2. An der Oberfläche

  • An der Oberfläche hat das Evangelium seine Brisanz verloren. Vielleicht aber auch nur dort. Vielleicht läuft bei uns unter der Schicht, die sich mit wissenschaftlicher Realität schmückt, ein Weltgefühl weiter, das zwar ohne Gott auskommt, aber nicht ohne Schuldzuweisung oder Schuldvermutung. Große Unglücke können wir meteorologisch, tektonisch, politisch oder wie auch immer erklären. Krankheiten haben ebenso Ursachen. Wenn sich keine Viren oder Keime finden lassen, sind es die Gene. Alles ist erklärbar. Selbst die Arbeitslosigkeit findet ihren makroökonomischen Kommentar.
  • Dennoch traue ich der Oberfläche nicht. Ich kann es nicht beweisen und nicht belegen. Ich habe aber meine Vermutung, dass unser heutiges Weltbild zwar ohne das vorchristliche Bild, dass alles Unglück Gottes Strafe für Schuld sei, auskommt. Es nistet aber die Vermutung in den Eingeweiden unseres Denkens: Irgendwie müsse schon schuld sein, wer Unglück auf sich zieht. "Keine Strafe ohne Schuld" hieß das zur Zeit Jesu.

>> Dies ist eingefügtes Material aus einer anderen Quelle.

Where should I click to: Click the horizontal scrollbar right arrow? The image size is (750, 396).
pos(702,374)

Das Gefühl, der Betroffene müsse selbst daran Schuld sein, hat etwas Verlockendes, denn, wenn es nicht so wäre, dann wäre auch ich selbst in Gefahr, dass mich das selbe Unglück trifft.

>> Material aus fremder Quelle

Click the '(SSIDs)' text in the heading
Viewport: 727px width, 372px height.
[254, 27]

  • Die Naturwissenschaft widerspricht dem nicht. Sie verschiebt allerhöchstens die Verantwortung. Wenn Krankheit nicht durch offensichtliches direktes Eigenverschulden ausgelöst ist, dann sicher doch dadurch, dass der Betreffende nicht "gesund gelebt" habe. Wer nicht täglich zur Nacht den neuesten Gesundheits- oder Fitness-Ratgeber liest, der trägt selbst Schuld an seiner Krankheit. Und kann auch das nicht nachgewiesen werden, dann sind es - beweisbar! objektiv! - die Gene. Dann trägt nicht der Einzelne die Schuld, sondern dessen Eltern, die auf Pränataldiagnostik verzichtet und ein Kind mit solch anfälligen Genen zur Welt gebracht haben. Was für die Medizin gilt, gilt für die Arbeitslosigkeit (mangelnde Ausbildung, fehlender Leistungswille) und für fast jedwedes Unheil (schließlich gibt es die Rundum-Sorglos-Versicherung und den Airbag).

3. Umkehr

  • Das alles hat traurige Reichweite. In der Gesundheitspolitik werden höhere Versicherungsbeiträge diskutiert, für die, die nicht "gesund leben". Die Starken sollen nicht länger durch die Schwachen belastet werden. In der Hochschulpolitik werden Eliteuniversitäten diskutiert. Bei ihnen allein ist das Geld gut investiert. Es läuft darauf hinaus, dass man eine Eliteschicht heranzüchten will. Wer unter die Räder kommt, ist selbst daran schuld. Wie die Leute, die beim Einsturz des "Turms von Schiloach erschlagen wurden".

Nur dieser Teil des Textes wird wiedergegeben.